Les nouveaux formats des livres
Les formats monumentaux sont le format classique pour l’écriture sainte jusqu’au XIIe siècle, et se prolongent jusqu’au XVIe siècle. Mais désormais, les formats indiquent à qui sont destinés les livres. Les formats monumentaux sont pour les personnages importants et les textes bibliques. À l’inverse, les formats de moindre importance sont pour les lecteurs « moindres ». On appelle ces formats plus petits des Heures. Ils sont avant tout maniables et particulièrement soignés.
Aux XIe et XIIe siècles, la séparation des mots est acquise. Le système de ponctuation tend à se généraliser avec le point qui met un terme à une phrase, le trait oblique qui est peu à peu remplacé par la virgule. L’initiale soulignée marque le début de la phrase.

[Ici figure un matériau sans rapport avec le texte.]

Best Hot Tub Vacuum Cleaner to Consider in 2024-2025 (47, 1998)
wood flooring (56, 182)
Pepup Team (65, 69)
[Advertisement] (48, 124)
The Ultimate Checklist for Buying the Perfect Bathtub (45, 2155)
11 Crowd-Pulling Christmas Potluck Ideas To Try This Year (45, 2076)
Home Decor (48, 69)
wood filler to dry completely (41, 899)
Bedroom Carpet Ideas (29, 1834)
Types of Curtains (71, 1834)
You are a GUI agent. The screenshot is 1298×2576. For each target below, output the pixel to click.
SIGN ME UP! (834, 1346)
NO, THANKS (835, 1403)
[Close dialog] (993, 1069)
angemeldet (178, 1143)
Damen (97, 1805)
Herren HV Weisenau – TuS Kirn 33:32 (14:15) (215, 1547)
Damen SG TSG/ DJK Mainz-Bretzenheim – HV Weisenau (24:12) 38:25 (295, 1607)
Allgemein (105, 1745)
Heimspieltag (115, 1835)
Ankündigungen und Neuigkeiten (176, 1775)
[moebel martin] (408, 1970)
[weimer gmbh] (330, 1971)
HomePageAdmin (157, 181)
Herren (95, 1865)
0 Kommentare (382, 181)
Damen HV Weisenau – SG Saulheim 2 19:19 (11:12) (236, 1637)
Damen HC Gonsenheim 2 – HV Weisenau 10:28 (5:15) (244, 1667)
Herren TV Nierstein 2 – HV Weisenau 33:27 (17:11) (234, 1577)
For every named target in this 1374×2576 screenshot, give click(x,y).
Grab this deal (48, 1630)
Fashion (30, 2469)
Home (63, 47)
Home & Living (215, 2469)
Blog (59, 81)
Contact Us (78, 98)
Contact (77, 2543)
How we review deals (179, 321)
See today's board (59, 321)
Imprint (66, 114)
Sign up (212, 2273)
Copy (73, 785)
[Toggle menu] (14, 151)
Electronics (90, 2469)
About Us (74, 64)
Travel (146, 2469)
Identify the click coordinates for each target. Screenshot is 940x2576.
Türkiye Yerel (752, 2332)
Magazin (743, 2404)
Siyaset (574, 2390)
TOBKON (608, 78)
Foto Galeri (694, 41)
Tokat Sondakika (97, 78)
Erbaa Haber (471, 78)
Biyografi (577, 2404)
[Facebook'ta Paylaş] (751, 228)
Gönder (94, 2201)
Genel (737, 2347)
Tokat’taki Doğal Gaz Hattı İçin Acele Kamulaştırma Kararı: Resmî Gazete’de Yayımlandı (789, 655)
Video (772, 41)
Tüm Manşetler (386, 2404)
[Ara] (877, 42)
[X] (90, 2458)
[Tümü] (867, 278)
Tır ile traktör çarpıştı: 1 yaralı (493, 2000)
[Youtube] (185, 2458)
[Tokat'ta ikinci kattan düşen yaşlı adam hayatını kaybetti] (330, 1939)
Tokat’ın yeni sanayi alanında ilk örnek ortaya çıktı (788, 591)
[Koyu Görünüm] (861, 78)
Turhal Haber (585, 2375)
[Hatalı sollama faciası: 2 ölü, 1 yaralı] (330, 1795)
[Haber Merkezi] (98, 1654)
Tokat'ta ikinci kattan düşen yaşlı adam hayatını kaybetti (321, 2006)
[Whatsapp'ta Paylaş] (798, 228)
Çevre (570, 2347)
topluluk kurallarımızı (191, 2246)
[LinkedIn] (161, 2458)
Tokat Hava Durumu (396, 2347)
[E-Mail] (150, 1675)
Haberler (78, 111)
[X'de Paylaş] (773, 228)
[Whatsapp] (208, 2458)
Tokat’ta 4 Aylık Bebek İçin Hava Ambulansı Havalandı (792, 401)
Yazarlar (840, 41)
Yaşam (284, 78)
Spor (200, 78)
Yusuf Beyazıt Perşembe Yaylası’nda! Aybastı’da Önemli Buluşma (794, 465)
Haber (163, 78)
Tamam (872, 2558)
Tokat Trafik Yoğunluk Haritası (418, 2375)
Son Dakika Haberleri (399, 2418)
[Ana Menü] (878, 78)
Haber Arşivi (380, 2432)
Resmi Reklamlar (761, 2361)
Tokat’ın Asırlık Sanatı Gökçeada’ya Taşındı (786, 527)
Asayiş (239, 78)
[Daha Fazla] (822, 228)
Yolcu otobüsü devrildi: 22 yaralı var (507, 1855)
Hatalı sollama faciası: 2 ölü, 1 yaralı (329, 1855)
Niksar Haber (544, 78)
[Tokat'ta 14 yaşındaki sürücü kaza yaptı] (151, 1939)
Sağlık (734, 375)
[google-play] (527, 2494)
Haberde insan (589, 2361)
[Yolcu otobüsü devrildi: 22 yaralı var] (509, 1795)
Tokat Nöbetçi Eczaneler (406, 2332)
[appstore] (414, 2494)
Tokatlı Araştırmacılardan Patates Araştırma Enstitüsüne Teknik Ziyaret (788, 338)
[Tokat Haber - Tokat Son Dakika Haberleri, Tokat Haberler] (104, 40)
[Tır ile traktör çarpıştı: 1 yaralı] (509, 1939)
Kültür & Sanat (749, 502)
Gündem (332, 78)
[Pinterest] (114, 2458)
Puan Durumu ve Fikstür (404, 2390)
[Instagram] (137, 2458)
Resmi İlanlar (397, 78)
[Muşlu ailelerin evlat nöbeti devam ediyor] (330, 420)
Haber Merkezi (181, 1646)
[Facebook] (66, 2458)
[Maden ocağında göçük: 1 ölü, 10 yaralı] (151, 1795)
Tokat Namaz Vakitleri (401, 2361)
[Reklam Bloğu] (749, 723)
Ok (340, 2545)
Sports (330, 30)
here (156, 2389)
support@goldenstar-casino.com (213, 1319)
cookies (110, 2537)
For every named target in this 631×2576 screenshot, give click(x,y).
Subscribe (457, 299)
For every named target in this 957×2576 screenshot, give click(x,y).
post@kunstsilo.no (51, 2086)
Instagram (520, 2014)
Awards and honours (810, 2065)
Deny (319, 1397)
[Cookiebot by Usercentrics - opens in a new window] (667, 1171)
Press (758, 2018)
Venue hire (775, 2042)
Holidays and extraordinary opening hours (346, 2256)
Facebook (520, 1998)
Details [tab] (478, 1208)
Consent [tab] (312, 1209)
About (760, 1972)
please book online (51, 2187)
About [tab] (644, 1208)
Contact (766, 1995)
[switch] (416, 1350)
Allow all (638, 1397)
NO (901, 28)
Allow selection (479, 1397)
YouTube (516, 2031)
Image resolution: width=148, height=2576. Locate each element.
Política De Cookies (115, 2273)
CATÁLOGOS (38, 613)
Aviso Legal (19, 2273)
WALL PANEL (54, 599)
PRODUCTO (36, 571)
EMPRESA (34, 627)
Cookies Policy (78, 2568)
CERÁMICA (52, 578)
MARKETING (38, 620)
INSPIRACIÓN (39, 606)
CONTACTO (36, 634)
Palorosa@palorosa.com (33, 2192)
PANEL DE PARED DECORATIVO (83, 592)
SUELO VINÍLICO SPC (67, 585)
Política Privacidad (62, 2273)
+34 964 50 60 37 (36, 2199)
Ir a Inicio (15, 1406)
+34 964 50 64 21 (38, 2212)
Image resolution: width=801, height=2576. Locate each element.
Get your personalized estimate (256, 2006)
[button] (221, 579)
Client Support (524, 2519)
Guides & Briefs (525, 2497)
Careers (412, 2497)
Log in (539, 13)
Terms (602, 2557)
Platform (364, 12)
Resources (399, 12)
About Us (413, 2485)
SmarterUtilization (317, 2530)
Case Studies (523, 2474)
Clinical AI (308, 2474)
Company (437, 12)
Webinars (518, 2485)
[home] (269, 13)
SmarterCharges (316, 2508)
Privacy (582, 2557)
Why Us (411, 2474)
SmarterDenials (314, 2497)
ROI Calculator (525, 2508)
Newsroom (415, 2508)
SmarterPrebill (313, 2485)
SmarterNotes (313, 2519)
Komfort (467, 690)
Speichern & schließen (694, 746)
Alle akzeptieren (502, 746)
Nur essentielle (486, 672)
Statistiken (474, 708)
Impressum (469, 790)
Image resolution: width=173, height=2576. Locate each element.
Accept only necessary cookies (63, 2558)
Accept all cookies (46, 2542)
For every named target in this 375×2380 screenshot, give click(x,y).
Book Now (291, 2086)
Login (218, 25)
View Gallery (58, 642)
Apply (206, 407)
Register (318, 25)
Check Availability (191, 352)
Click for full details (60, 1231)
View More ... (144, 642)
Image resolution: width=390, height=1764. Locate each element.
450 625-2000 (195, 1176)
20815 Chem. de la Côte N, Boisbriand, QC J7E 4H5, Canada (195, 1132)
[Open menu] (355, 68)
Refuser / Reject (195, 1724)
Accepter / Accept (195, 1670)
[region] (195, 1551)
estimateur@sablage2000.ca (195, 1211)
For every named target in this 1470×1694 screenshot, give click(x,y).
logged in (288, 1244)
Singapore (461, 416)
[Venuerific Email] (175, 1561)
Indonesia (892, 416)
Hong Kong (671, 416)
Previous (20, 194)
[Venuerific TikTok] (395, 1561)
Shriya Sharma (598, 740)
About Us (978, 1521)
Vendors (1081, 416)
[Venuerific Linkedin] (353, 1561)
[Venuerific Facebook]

Une sorte de codification apparaît également au niveau des couleurs. Le rouge représente par exemple le prestige, le noir se veut édifiant, et le vert pour l’amour ou la beauté.
Quant aux reliures, les plus vieilles que l’on conserve en Occident datent du VIIIe siècle. On coud les cahiers sur des doubles nerfs formés de ficelles et de bandes de cuir. La tête et la queue sont renforcées (pour éviter d’endommager ces zones pliées) et les plats sont recouverts d’éléments parfois très luxueux comme des gemmes. À partir du XIIe siècle, on voit aussi apparaître des fermoirs métalliques sur charnières ou par des lacets.
Ces processus multiples ont un impact sur le livre. De fait, ce dernier commence d’ores et déjà à être un objet matériel à la portée de plus en plus de personnes.
La renaissance du XIIIe siècle et l’ouverture du livre
L’ouverture s’étend progressivement au XIIIe siècle, dans un moment où l’urbanisation prend son essor accompagnée de la création des universités qui favorisent l’alphabétisation. La culture de l’écrit touche des couches plus élargies, le livre se démocratise surtout en ville.
- La littérature se vulgarise. L’écriture mute avec la nécessité de multiplier les textes pour les étudiants. On utilise désormais l’écriture gothique qui est une forme de l’alphabet latin. Elle utilise de nombreuses abréviations et facilite l’accès aux livres.
- Les prix des livres baissent grâce à la réduction du format des livres. La Bible de saint Louis en 1270 comprend 700 feuillets et ne mesure pourtant que 15,4 sur 10 cm. C’est une révolution par rapport aux gros formats des codex. Cela est dû notamment à l’utilisation d’un nouveau support venu d’Orient : le papier. Il est inventé en Chine en 105 de notre ère, puis suit la route de la soie jusqu’à l’Espagne musulmane en 1100. Les Italiens l’introduisent au XIIIe siècle sur le territoire, puis il est adopté en France au XIVe. On abandonne le parchemin pour le papier qui est treize fois moins cher au XVe.
Ces facteurs nouveaux, provenant de nouvelles ouvertures et avancées technologiques, profitent à l’industrie du livre. D’autres inventions comme les besicles, lunettes sans branches et qui se fixent sur le nez, apparaissent à Venise à la fin du XIIIe siècle. Cela permet à plus de gens de lire et de profiter de la lecture plus longtemps. Les monastères avaient déjà l’habitude d’utiliser des pierres de lecture, qui fonctionnent comme des loupes permettant de combattre la presbytie.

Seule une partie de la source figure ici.